Amazon EMR
Developer Guide

HBase Cluster Prerequisites

An Amazon EMR cluster should meet the following requirements in order to run HBase:

  • The AWS CLI (optional)—To interact with HBase using the command line, download and install the latest version of the AWS CLI. For more information, see Installing the AWS Command Line Interface in the AWS Command Line Interface User Guide.

  • At least two instances (optional)—The cluster's master node runs the HBase master server and Zookeeper, and slave nodes run the HBase region servers. For best performance, HBase clusters should run on at least two EC2 instances, but you can run HBase on a single node for evaluation purposes.

  • Long-running cluster—HBase only runs on long-running clusters. By default, the CLI and Amazon EMR console create long-running clusters.
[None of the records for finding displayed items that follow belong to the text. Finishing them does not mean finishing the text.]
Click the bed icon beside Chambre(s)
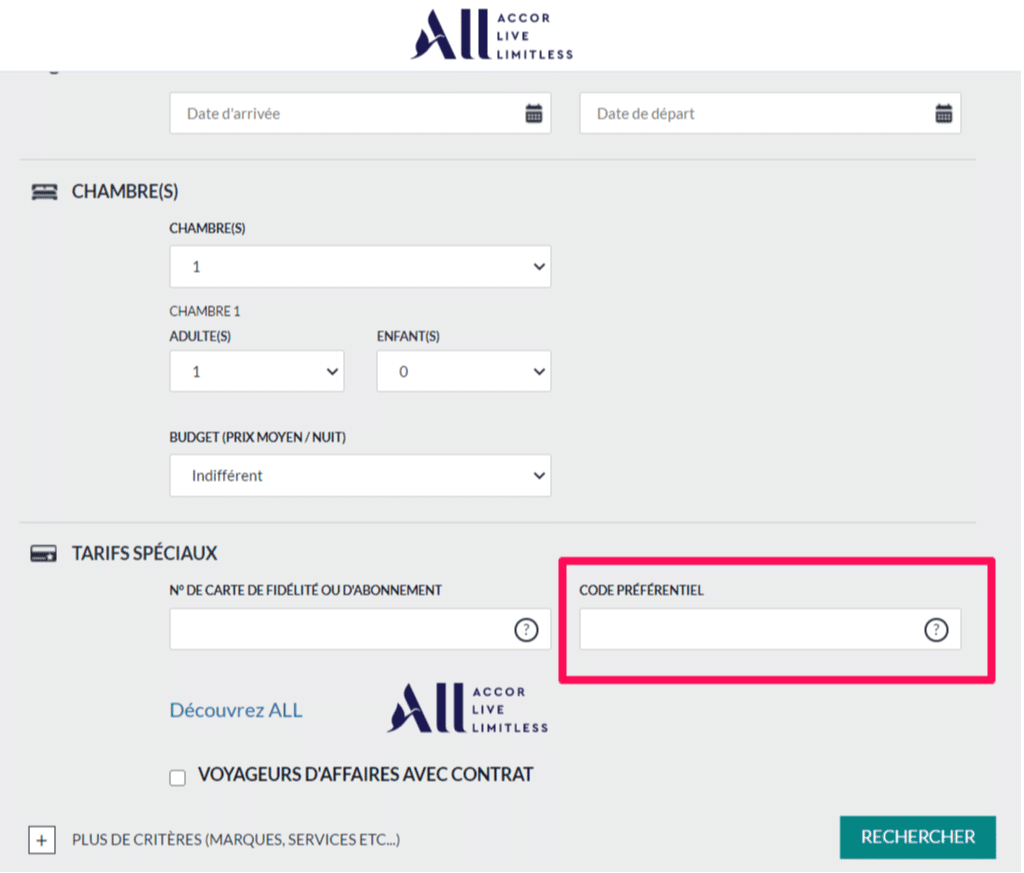click(x=44, y=192)
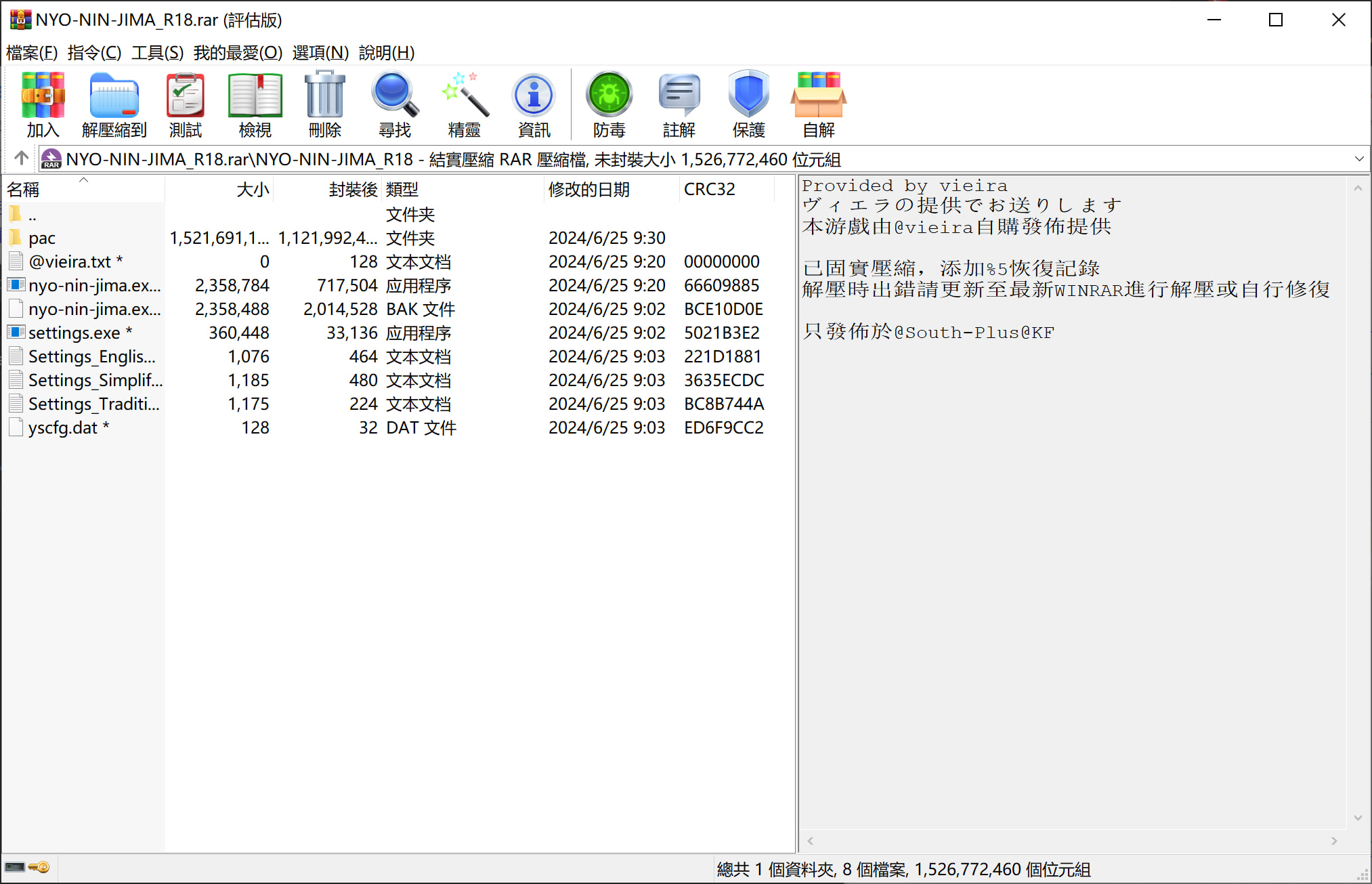1372x884 pixels.
Task: Open the View (檢視) book icon
Action: coord(255,104)
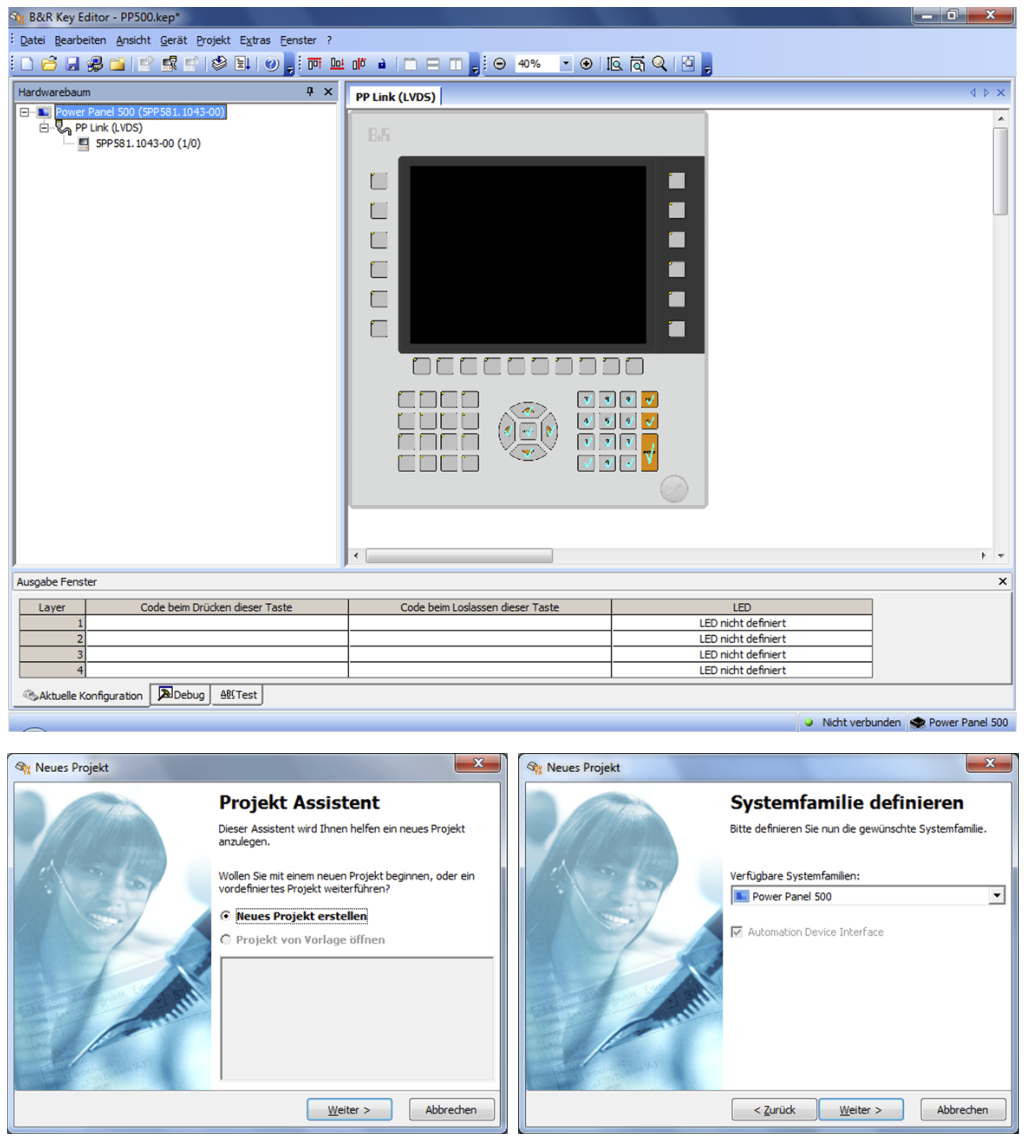Click the zoom in plus icon
This screenshot has width=1024, height=1146.
[586, 64]
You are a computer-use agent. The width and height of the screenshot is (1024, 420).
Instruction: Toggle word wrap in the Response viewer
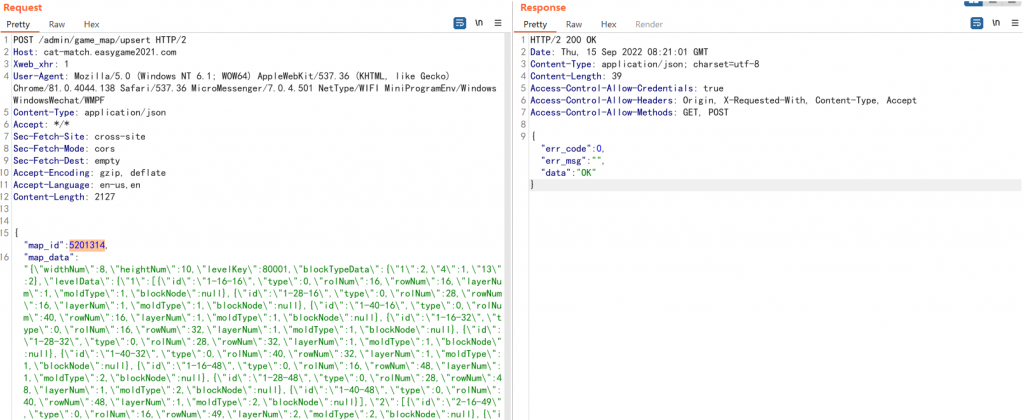(x=974, y=23)
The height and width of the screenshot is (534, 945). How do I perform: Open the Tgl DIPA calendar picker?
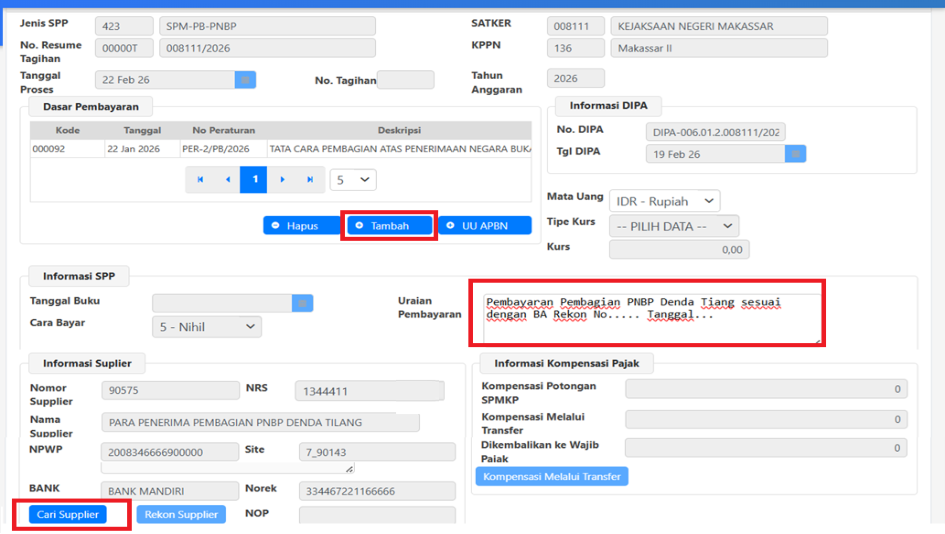coord(795,154)
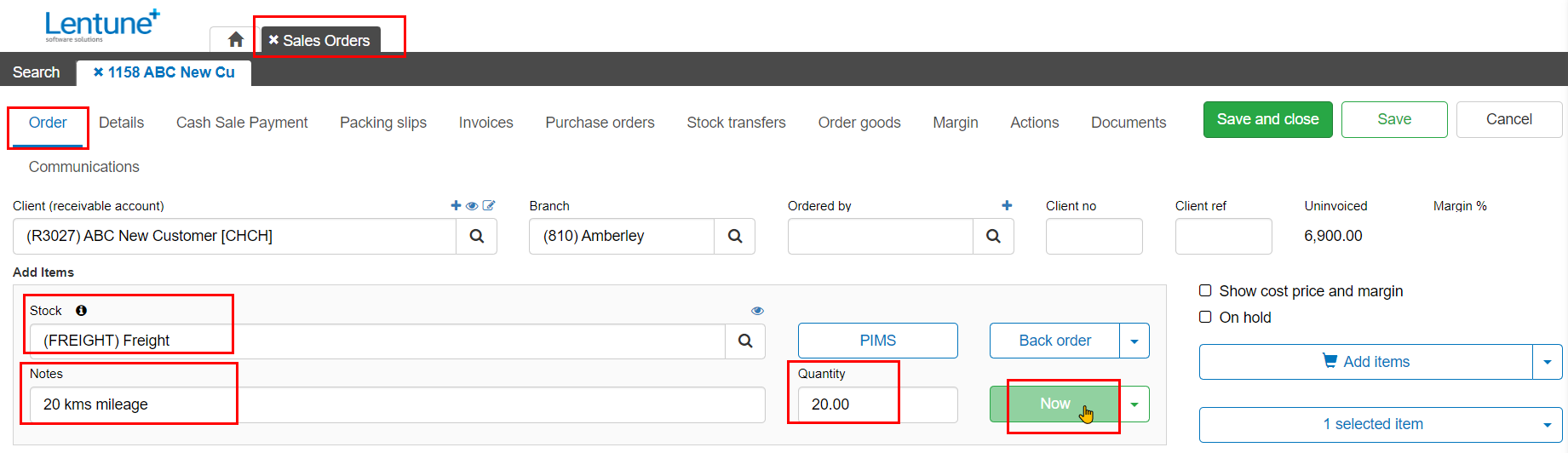Click the Branch search magnifier icon
Viewport: 1568px width, 453px height.
pyautogui.click(x=735, y=236)

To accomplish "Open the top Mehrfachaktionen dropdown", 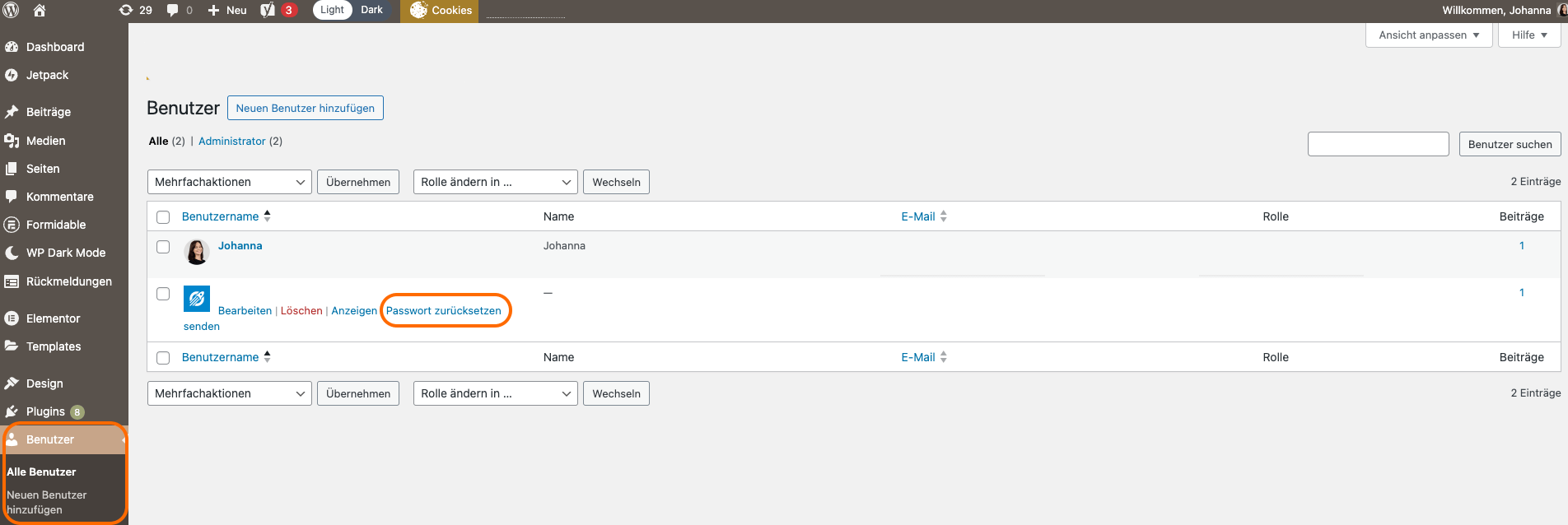I will point(229,182).
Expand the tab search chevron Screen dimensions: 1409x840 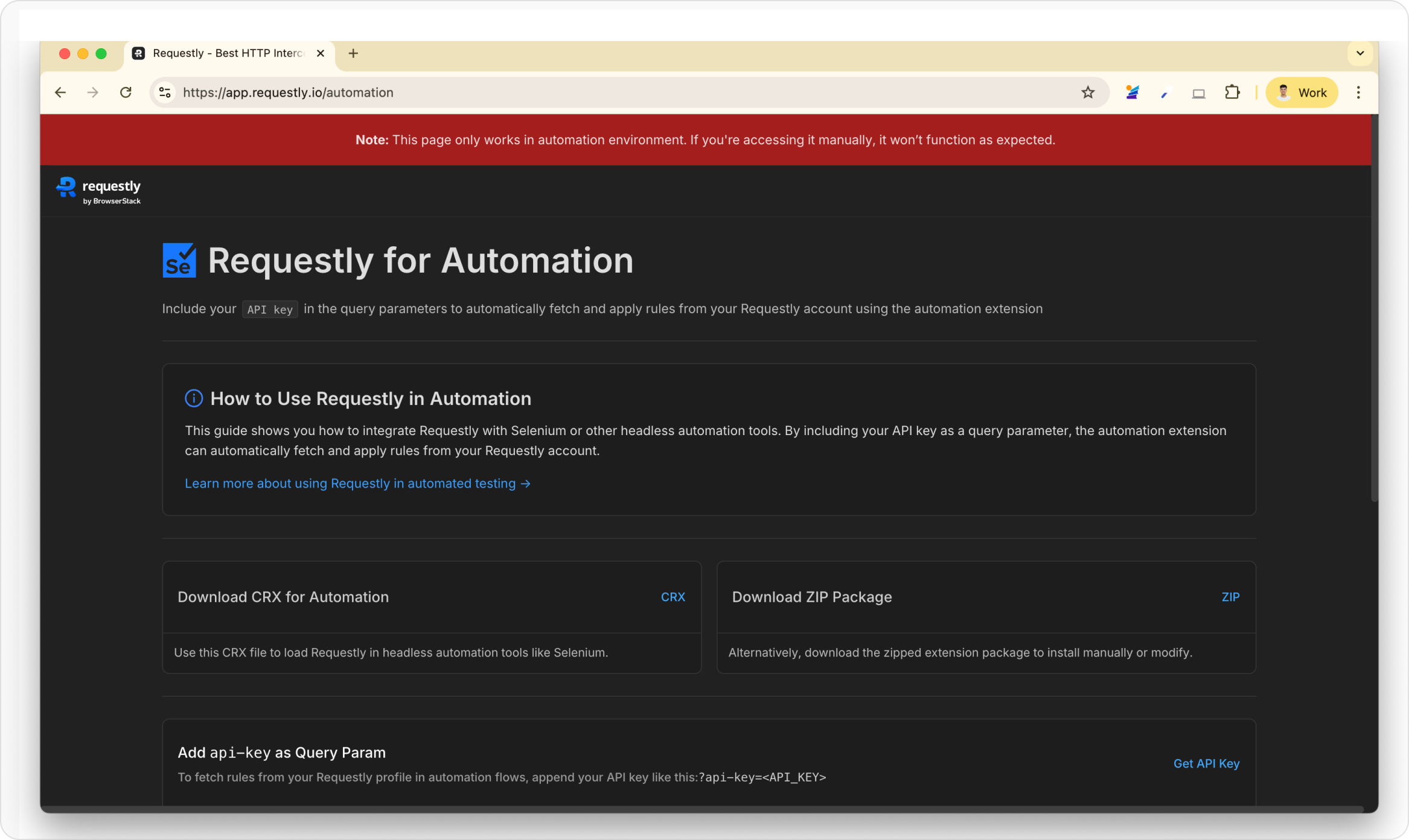tap(1360, 53)
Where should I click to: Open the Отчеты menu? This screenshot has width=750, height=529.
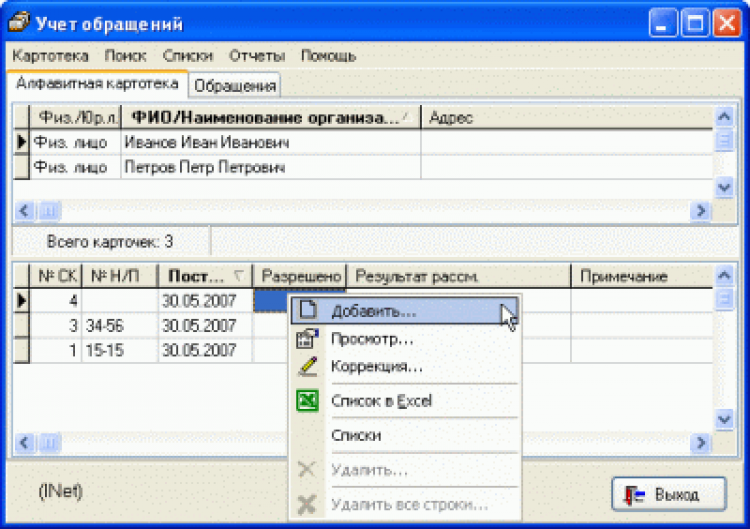tap(257, 56)
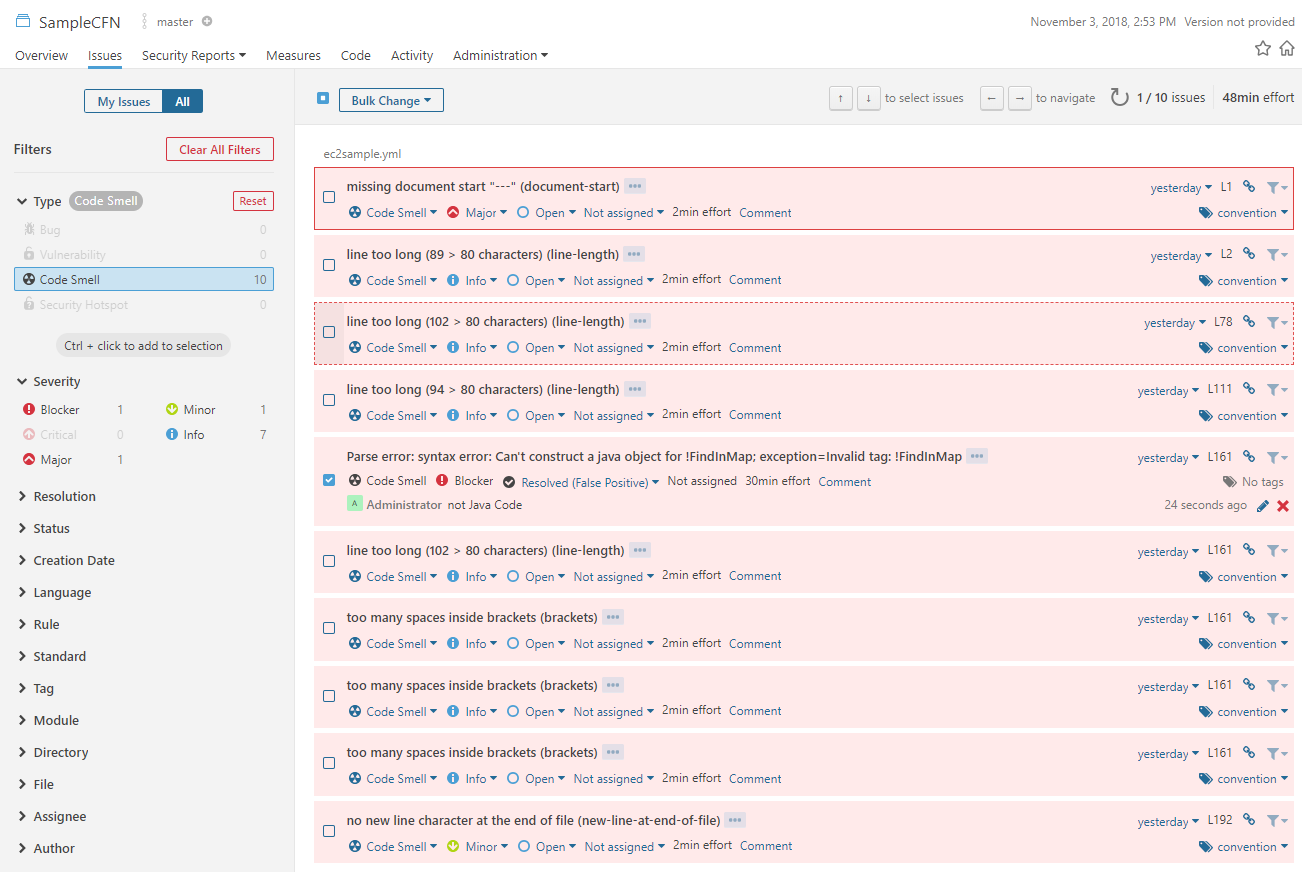Toggle the select-all issues checkbox

click(323, 98)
  • An Amazon EC2 key pair set (recommended)—To use the Secure Shell (SSH) network protocol to connect with the master node and run HBase shell commands, you must use an Amazon EC2 key pair when you create the cluster.

  • The correct AMI and Hadoop versions—HBase clusters are currently supported only on Hadoop 20.205 or later.

  • Ganglia (optional)—To monitor HBase performance metrics, install Ganglia when you create the cluster.

  • An Amazon S3 bucket for logs (optional)—The logs for HBase are available on the master node. If you'd like these logs copied to Amazon S3, specify an S3 bucket to receive log files when you create the cluster.